Research in Motion, remember those guys? They’re hard at work on their next generation operating system, which they’re calling BlackBerry 10. Yesterday the company showed the world a sneak peak of what it’s going to look like, and we’ve got to admit, it does look rather interesting. It’s heavily inspired by Nokia’s MeeGo operating system, Microsoft’s Windows Phone operating system, and there’s even some hints of Android in there. But what about RIM’s ambitions? Thorsten Heins, RIM’s CEO, told the press:

“We have a clear shot at being the number three platform on the market.”

Who says that, seriously? Let’s take a look at the smartphone market as of Q2 2012. According to the bean counters at IDC, Android powered 68% of the phones that shipped that quarter. Apple’s iOS platform ran on 17%. Those two numbers add up to 85%, so setting your goal to become the “number three platform” means you’re targeting 15% of the market.

Does Thorsten think BlackBerry 10 can beat Windows Phone 8? Absolutely, but how hard is that? Again, looking back at Q2 2012, Nokia sold 4 million Lumias during that quarter. That’s barely more than a million units a month. Meanwhile, Samsung pushed 20 million Galaxy S III units into customers hands in 100 days. That comes out to 18 million units a quarter or 6 million units a month.
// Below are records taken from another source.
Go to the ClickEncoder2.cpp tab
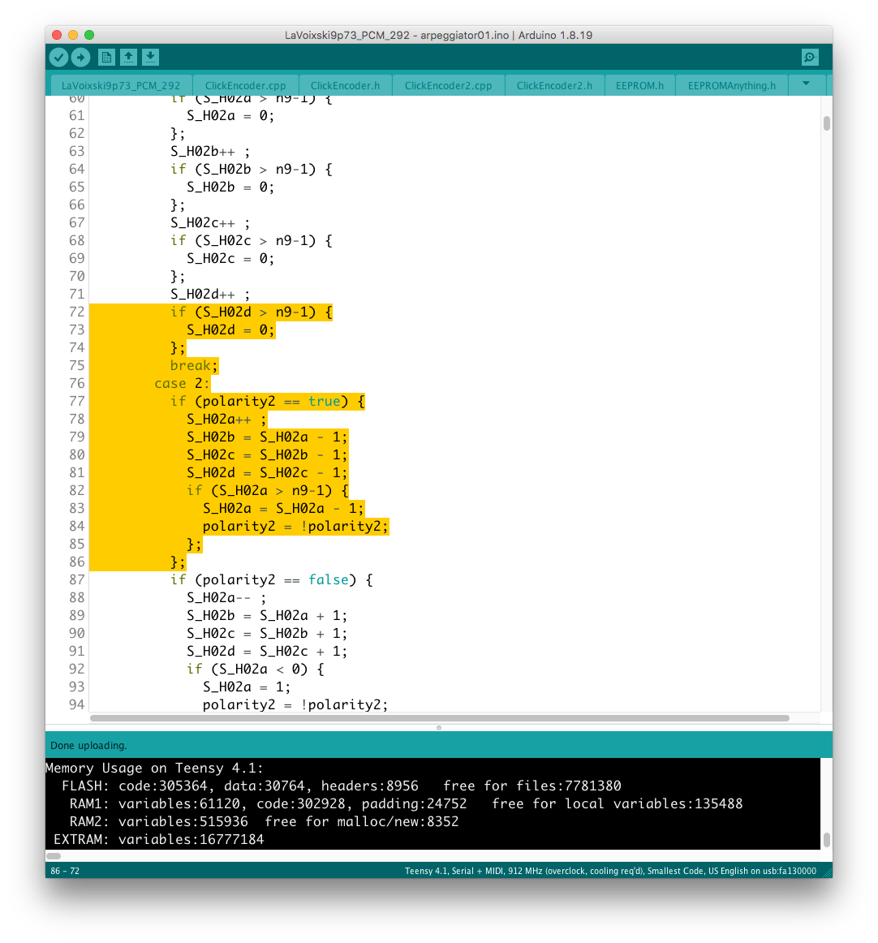878x943 pixels. 448,85
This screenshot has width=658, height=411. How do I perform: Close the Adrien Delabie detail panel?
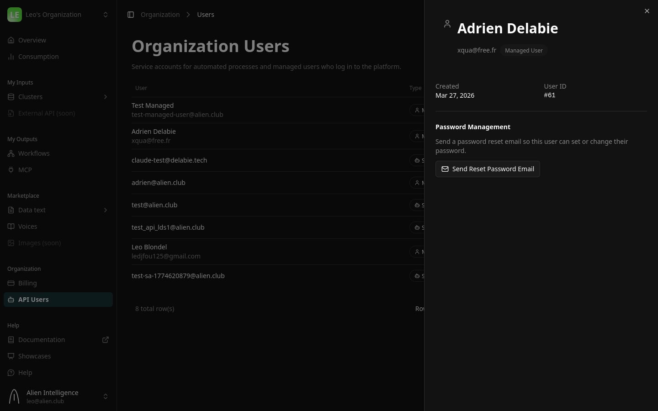pos(647,11)
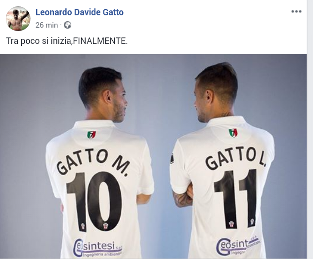Click the tricolor shield badge above GATTO L.

pyautogui.click(x=233, y=133)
That’s just one of the many Android models that they sell too!

Look, we want competition, because it makes the market better, but telling people you’re aiming for a bronze medal is like confessing that you’re not really serious about fighting the good fight. We’re incredibly eager to see what RIM has to announce in 2013, but at the same time we question if they have enough life left in them to live until the end of 2012.

What do you guys think?

  • Day dreaming!!

  • zenatic

    RIM will do it, cheers for blackberry 10

  • Scott Norcross

    I’ve never been a blackberry fan, but I want to try BB10 pretty badly. It looks very unique and polished. Hey, maybe they will have a shot after all.

  • bibleverse1

    Unless they have supercheap devices like android i dont see it happening.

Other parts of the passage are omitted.